------ EXTRAIT

Si les projets d’infrastructures sont économiquement rentables et parfois également financièrement, les projets de production doivent être rentables pour ne pas disparaître, qu’ils ressortent du secteur public ou du secteur privé. Pour promouvoir les investissements, il faut améliorer substantiellement notre capacité de création de projets dans l’ensemble des secteurs d’activité. Le rythme et le niveau des investissements sont mesurés par leur importance par rapport au PIB : c’est le taux d’investissement. Ce taux a évolué d’une décennie à l’autre. Il atteint son niveau le plus élevé durant la période 1970-1984 et s’est situé à plus de 30% du PIB. Ce niveau n’a plus été que de l’ordre de 23 à 24% durant les vingt dernières années qui ont vu la dictature freiner le rythme des investissements, ce qui explique l’aggravation du chômage affectant les jeunes diplômés devenus de plus en plus nombreux, comme cela a été signalé.

Cette dégradation des investissements s’est traduite par une baisse du taux de croissance économique qui est passé de 7,3% durant les années 1970 à 3,5% de 1980 ou 1989 et qui n’a été que de 5,0% durant les années 1990 et de 4,6% seulement de 2000 à 2009.

Ce double mouvement de baisse qui a affecté le niveau des investissements et le taux de croissance économique s’est finalement traduit par une augmentation du chômage qui va passer de 11% à 15% de la population active et atteindre des niveaux supérieurs au cours des années 2009-2010 et durant les premiers mois de 2011. Au cours de la période des vingt dernières années, la création d’emplois est restée inférieure à la demande additionnelle, la première ne dépassant pas les 60 000 et la seconde évoluant entre 80 000 et 88 000.

Le défi, la révolution consistent donc à atteindre au cours des prochaines années un niveau d’investissement et un taux de croissance susceptibles de nous permettre une création d’emplois à hauteur au moins de la demande additionnelle et permettant si possible une résorption progressive du chômage,

Atteindre un niveau d’investissement et un taux de croissance plus élevés est possible si l’on en juge par les performances réalisées dans le passé puisqu’on a pu atteindre un niveau d’investissement supérieur à 30% du PIB et des taux de croissance économiques de 10% déjà en 1968 et même de 17% en 1972 et de 8% entre 1968 et 1974 .

Il faut dire qu’au cours de ces années, on a multiplié les mesures de nature à promouvoir investissement et croissance : création de l’Agence de promotion de l’industrie, (API), d’agences foncières pour l’aménagement de terrains pour l’investissement telles qu’AFH pour l’habitat, AFI pour l’industrie, AFT pour le tourisme, FOPRODI pour la décentralisation industrielle et le soutien des jeunes promoteurs, développement rural, loi de 1972 pour l’exportation , création de banques de développement, etc. Il faut donc, à l’avenir, pour réaliser des performances comparables, accorder une attention particulière à la création de projets d’investissement dans l’ensemble des domaines de l’activité économique.

Multiplier les organismes spécialisés dans l’identification, l’étude des projets et la recherche de promoteurs, que ce soit dans l’administration , dans les entreprises, dans les universités ,dans les agences spécialisées, dans les gouvernorats, les communes, les ambassades.

------------
------ DONNÉES

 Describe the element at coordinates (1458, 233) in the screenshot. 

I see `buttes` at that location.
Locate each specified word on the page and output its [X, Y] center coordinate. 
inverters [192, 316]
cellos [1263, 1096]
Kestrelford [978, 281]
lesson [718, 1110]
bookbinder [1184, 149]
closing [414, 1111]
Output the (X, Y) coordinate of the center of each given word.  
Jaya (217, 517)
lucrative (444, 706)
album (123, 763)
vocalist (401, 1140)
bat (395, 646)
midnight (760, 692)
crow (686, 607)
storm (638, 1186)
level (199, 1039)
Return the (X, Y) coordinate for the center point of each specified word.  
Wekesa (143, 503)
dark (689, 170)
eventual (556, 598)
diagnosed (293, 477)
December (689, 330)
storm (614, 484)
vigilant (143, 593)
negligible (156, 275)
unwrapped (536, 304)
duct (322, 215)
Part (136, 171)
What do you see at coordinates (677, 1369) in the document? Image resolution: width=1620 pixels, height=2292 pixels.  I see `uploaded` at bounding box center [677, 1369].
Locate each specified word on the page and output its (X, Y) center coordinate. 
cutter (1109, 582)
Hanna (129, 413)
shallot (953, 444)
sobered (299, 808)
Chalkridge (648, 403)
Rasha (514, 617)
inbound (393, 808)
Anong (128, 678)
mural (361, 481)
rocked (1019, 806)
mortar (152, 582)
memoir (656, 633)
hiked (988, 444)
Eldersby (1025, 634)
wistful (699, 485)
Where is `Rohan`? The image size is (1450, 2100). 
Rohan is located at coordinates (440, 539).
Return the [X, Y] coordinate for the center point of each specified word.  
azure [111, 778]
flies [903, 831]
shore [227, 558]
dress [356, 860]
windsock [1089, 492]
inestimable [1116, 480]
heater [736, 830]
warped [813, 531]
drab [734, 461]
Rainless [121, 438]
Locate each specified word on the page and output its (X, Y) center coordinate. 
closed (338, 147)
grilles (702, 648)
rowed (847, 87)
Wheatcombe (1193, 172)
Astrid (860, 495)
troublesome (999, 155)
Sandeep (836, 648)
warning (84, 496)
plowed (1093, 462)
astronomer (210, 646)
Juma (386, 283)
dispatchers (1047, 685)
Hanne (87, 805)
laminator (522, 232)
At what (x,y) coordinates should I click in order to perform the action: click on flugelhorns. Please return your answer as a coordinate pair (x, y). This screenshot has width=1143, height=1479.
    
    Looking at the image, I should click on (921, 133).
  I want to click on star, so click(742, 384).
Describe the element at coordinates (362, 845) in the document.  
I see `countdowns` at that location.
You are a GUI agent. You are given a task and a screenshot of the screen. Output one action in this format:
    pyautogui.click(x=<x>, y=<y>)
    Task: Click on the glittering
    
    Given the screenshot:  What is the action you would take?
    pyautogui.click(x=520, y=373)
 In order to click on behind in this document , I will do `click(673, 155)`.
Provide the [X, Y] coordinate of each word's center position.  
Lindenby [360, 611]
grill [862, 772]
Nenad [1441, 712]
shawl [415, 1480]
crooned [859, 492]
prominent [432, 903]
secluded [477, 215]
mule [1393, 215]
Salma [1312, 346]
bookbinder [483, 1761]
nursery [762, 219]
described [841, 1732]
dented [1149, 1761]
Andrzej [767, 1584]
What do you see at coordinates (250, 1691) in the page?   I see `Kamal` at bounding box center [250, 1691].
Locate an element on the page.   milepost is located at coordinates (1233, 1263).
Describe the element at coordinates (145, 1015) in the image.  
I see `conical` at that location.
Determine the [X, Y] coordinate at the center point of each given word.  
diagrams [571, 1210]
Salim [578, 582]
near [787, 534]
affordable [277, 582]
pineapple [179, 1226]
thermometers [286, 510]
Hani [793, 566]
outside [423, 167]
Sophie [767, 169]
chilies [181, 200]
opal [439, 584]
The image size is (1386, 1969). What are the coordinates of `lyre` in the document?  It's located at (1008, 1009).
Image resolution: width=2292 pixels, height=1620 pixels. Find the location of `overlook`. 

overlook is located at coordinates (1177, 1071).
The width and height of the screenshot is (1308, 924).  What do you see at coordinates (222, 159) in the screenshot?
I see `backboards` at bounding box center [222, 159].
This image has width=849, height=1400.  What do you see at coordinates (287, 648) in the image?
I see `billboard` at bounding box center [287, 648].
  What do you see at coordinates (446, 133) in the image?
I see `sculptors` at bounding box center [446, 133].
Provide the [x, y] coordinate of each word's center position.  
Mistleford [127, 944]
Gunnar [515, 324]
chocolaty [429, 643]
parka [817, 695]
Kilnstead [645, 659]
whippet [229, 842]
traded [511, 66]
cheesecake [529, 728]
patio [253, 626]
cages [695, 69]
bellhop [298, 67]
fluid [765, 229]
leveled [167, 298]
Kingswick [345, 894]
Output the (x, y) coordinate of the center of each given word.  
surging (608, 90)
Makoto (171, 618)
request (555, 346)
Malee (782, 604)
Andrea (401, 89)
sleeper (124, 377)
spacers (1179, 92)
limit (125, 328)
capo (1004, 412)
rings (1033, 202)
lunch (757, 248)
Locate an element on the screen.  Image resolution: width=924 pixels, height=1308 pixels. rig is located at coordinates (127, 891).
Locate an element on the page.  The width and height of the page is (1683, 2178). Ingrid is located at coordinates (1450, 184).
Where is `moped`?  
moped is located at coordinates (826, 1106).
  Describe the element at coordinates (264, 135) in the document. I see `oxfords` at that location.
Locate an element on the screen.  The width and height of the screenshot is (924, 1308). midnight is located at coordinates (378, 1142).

------------

▶ _TRAVAIL À FAIRE_
Reprenez mot pour mot, dans l'extrait sur l'investissement et la croissance, tout ce qui va de « Cette dégradation des » jusqu'à « 2000 à 2009. ».

▶ _RÉPONSE_
Cette dégradation des investissements s’est traduite par une baisse du taux de croissance économique qui est passé de 7,3% durant les années 1970 à 3,5% de 1980 ou 1989 et qui n’a été que de 5,0% durant les années 1990 et de 4,6% seulement de 2000 à 2009.